Return the run of lines below that opens with the line containing "Click the SKU row label" and closes with the line containing "Open VK in the sidebar", keeping each one exact.

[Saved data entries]
◆ ◆ ◆ ◆
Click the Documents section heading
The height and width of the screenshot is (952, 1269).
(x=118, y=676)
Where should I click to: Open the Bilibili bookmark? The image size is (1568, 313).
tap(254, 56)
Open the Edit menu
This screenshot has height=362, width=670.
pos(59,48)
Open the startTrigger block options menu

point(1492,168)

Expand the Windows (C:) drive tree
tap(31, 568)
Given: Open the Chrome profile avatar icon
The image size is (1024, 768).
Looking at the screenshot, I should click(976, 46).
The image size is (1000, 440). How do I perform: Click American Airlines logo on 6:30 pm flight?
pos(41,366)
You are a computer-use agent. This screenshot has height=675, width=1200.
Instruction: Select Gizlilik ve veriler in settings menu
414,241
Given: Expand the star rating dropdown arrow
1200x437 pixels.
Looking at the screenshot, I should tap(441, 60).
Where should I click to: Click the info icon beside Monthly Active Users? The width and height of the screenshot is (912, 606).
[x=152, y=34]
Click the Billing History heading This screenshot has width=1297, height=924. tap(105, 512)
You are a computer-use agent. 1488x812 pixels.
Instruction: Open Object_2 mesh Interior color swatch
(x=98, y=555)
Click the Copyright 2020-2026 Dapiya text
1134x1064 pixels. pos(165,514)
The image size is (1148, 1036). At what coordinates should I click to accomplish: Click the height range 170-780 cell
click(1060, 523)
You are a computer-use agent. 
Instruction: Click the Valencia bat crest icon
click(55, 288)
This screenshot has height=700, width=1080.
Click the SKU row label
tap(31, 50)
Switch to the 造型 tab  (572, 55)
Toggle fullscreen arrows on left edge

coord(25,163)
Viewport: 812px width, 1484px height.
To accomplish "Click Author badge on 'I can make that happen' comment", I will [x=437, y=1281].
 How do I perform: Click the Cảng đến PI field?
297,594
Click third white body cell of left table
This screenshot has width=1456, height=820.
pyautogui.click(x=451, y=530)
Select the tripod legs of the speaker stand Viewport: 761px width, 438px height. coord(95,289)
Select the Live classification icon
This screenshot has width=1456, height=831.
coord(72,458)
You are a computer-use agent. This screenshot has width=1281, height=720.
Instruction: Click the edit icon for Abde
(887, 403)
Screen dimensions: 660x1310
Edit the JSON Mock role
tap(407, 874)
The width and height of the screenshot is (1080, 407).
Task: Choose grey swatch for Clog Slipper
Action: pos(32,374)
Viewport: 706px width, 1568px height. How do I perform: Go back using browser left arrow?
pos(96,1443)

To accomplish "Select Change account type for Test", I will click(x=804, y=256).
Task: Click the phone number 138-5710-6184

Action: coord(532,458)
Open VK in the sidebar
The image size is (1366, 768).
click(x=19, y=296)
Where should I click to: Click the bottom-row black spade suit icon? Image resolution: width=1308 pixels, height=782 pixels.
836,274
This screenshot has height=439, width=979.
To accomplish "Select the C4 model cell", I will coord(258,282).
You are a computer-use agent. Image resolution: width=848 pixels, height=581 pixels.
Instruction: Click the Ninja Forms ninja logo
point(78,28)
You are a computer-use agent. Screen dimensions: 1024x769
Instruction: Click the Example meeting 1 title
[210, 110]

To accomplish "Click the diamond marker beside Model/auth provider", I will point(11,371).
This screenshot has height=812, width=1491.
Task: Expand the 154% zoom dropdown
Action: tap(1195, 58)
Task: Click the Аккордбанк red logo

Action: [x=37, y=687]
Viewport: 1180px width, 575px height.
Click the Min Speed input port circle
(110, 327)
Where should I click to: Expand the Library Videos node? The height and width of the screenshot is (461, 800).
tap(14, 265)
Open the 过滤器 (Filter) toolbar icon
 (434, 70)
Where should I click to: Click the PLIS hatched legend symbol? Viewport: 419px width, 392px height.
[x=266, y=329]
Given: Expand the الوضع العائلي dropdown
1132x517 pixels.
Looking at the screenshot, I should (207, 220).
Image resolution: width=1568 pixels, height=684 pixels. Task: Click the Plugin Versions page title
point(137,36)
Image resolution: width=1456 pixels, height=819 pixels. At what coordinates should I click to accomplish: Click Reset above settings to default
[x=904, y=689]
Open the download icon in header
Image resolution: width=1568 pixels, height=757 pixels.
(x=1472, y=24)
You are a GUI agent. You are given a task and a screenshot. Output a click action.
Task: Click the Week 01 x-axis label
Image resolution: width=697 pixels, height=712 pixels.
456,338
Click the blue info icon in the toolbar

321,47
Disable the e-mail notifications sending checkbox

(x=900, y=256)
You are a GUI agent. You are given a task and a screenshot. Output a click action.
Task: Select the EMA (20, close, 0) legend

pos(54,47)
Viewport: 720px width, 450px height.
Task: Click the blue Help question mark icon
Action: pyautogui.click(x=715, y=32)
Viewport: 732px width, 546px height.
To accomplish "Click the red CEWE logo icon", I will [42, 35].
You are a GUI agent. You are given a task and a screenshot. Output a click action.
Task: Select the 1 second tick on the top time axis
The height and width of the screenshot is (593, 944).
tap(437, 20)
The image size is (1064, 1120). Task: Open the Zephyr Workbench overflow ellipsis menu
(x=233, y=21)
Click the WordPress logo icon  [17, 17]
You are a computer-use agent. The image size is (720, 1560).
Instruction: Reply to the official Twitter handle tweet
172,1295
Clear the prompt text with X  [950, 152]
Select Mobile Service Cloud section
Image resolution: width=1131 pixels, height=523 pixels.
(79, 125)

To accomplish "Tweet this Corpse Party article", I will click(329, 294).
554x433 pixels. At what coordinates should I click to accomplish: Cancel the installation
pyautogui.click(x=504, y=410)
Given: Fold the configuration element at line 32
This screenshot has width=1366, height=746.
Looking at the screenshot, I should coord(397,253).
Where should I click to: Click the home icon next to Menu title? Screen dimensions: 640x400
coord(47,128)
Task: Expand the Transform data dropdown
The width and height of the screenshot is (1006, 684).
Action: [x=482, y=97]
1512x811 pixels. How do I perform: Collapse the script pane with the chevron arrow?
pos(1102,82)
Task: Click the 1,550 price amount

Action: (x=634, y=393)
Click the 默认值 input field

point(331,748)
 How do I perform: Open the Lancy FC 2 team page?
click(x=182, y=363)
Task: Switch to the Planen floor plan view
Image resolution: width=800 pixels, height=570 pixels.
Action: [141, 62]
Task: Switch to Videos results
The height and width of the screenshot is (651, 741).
◆ ◆ ◆ ◆
**Your solution**
Click the SKU row label
tap(31, 50)
Switch to the 造型 tab  (572, 55)
Toggle fullscreen arrows on left edge

coord(25,163)
Viewport: 812px width, 1484px height.
To accomplish "Click Author badge on 'I can make that happen' comment", I will [x=437, y=1281].
 How do I perform: Click the Cảng đến PI field?
297,594
Click third white body cell of left table
This screenshot has width=1456, height=820.
pyautogui.click(x=451, y=530)
Select the tripod legs of the speaker stand Viewport: 761px width, 438px height. coord(95,289)
Select the Live classification icon
This screenshot has width=1456, height=831.
coord(72,458)
You are a computer-use agent. This screenshot has width=1281, height=720.
Instruction: Click the edit icon for Abde
(887, 403)
Screen dimensions: 660x1310
Edit the JSON Mock role
tap(407, 874)
The width and height of the screenshot is (1080, 407).
Task: Choose grey swatch for Clog Slipper
Action: pos(32,374)
Viewport: 706px width, 1568px height. How do I perform: Go back using browser left arrow?
pos(96,1443)

To accomplish "Select Change account type for Test", I will click(x=804, y=256).
Task: Click the phone number 138-5710-6184

Action: coord(532,458)
Open VK in the sidebar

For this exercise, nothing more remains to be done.